- [Brano fornito]
Play off e formula da ripensare?
“Beh, con una formula più snella, sperando che si possa ricominciare, si potrebbe sicuramente permettere agli atleti di concludere la stagione con i play off e poi riazzerare tutto in attesa della stagione del 2020-21”.
La M2G Group è prima con una partita in meno. Che battaglia è la Serie B?
“È un bel campo di battaglia, inedito per ciò che mi riguarda. Gioco a pallavolo e mi diverto ancora, questo è sicuramente l’insegnamento più grande che mi porto dietro dopo la prima mezza stagione”.
Aveva smesso di divertirsi in Serie A negli ultimi anni?
“Quando ho giocato ad alto livello, e parlo della A1, ho sempre trovato il divertimento complementare a tutta una serie di altre emozioni che si provano durante tutta la stagione. Quando senti la pressione di uno scudetto, a quei livelli, il divertimento lo lasci per un attimo da parte”.
La pressione, in B, uno come lei non la avverte?
“Ho un presidente eccezionale. Si chiama Antonio La Forgia. Più che la pressione, Antonio ci ha trasmesso l’entusiasmo, che ha una sfumatura ben diversa rispetto alla pressione. È carico, è passionale, fa un lavoro incredibile per noi. Sono scelte come le sue che ti portano a non pensare se sei in serie A o B”.
Le chiedo sinceramente se a uno come Matej Cernic non pesi giocare in una serie minore.

- [Blocco dati]

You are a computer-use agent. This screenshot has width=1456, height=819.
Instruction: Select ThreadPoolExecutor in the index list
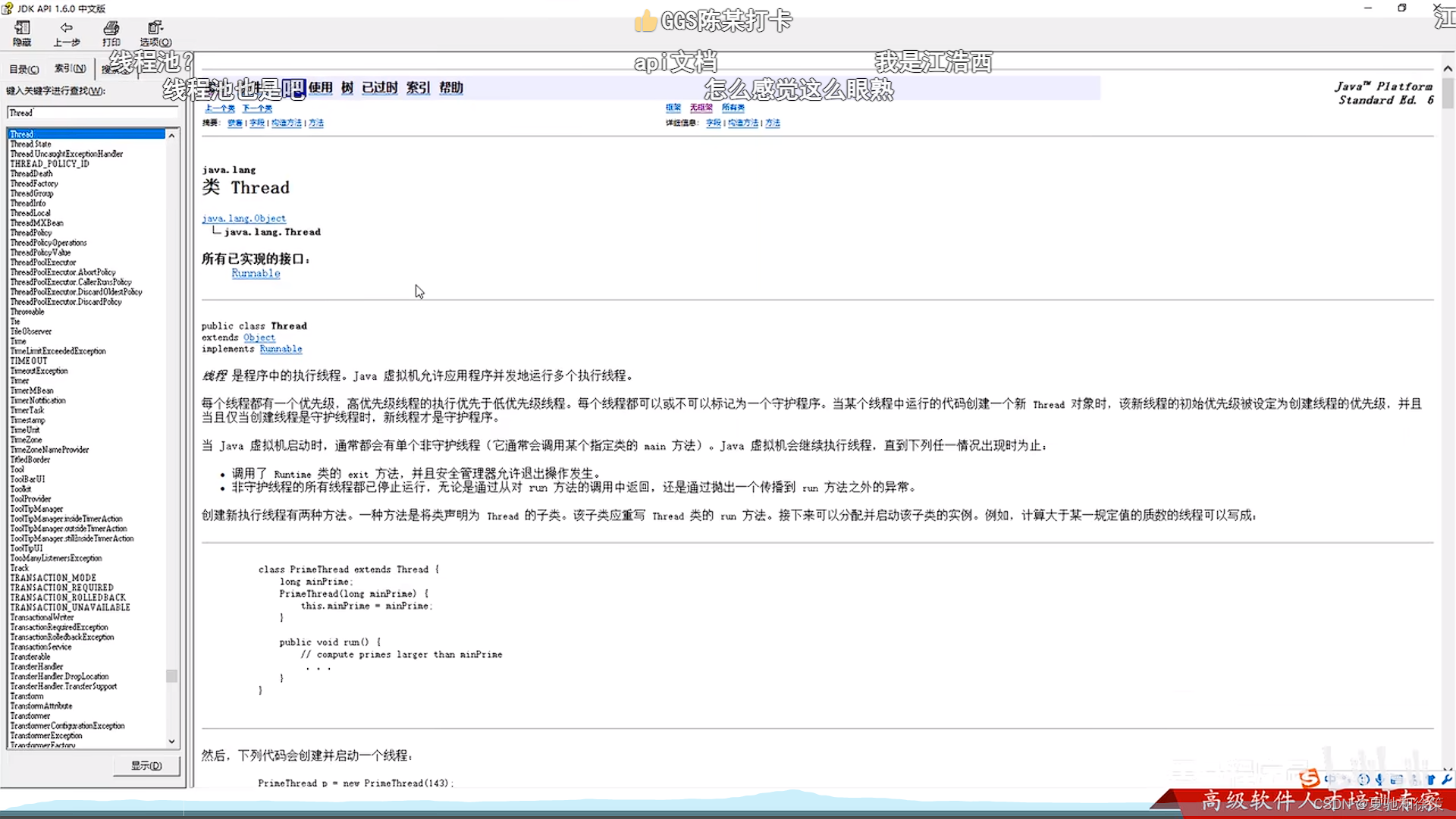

- [Elenco compiti]
a) Nell'intervista sulla pallavolo, come si chiama il presidente elogiato dall'intervistato?
b) Trascrivi dall'intervista sulla pallavolo tutto il testo che va da "Play off e formula" giù fino a "negli ultimi anni?".
c) Per favore, prosegui l'intervista sulla pallavolo scrivendo la parte che segue l'ultima domanda riportata.

- [Risposte ai compiti]
a) Antonio La Forgia.

b)
Play off e formula da ripensare?
“Beh, con una formula più snella, sperando che si possa ricominciare, si potrebbe sicuramente permettere agli atleti di concludere la stagione con i play off e poi riazzerare tutto in attesa della stagione del 2020-21”.
La M2G Group è prima con una partita in meno. Che battaglia è la Serie B?
“È un bel campo di battaglia, inedito per ciò che mi riguarda. Gioco a pallavolo e mi diverto ancora, questo è sicuramente l’insegnamento più grande che mi porto dietro dopo la prima mezza stagione”.
Aveva smesso di divertirsi in Serie A negli ultimi anni?

c)
“Le direi una bugia se le dicessi che non mi sono mai posto delle domande, come quella se scendere in B fosse la cosa giusta. Però, a un certo punto della tua carriera, fai anche pace con il passato e pensi a qualcosa di più ampio, che comprenda sia il gioco sia la tua famiglia. Spostare ogni anno la scuola delle mie figlie o chiedere a mia moglie Valeria di fare le valigie in continuazione sono cose che col tempo sono venute meno per scelta”.
I suoi avversari e i suoi compagni di squadra sanno chi è stato Cernic nel mondo della pallavolo?
“(ride, n.d.r.) Alcuni sì, e vedesse come godono a stamparmi una murata, ad esempio. Ci sono alcuni giocatori che ho incontrato negli anni nei campionati di Serie A, e vedo che gli avversari giocano al 300% contro di loro. Se ci pensa, è uno stimolo per loro vederci, anche se a fine carriera”.
Ecco, la fine della carriera. Quanto è vicina?
“Finché il fisico regge, non mi dispiace giocare. Ma quest’anno compirò 42 anni. È giusto anche solo immaginare che a tutto questo, prima o poi, io debba dire ciao”.
Per rimanere nell’ambiente?
“Non scalpito. Ma se trovassi qualcosa che, in zona Francavilla, mi permettesse di conciliare lavoro e famiglia, lo valuterei. Il problema è che la grande pallavolo in Puglia non si vede da un po’. Le realtà ambiziose sono poche. Prima c’era una storia fatta da Taranto, Molfetta. Sarebbe bello ritrovarla”.
Chi è il Cernic dei nostri tempi?
“Non le saprei rispondere. Le dico che la pallavolo alla domenica ho poco tempo di seguirla. Mi piace Kubiak. Ecco, se penso a un giocatore in cui mi ritrovo, nonostante non sia italiano, penso a lui”.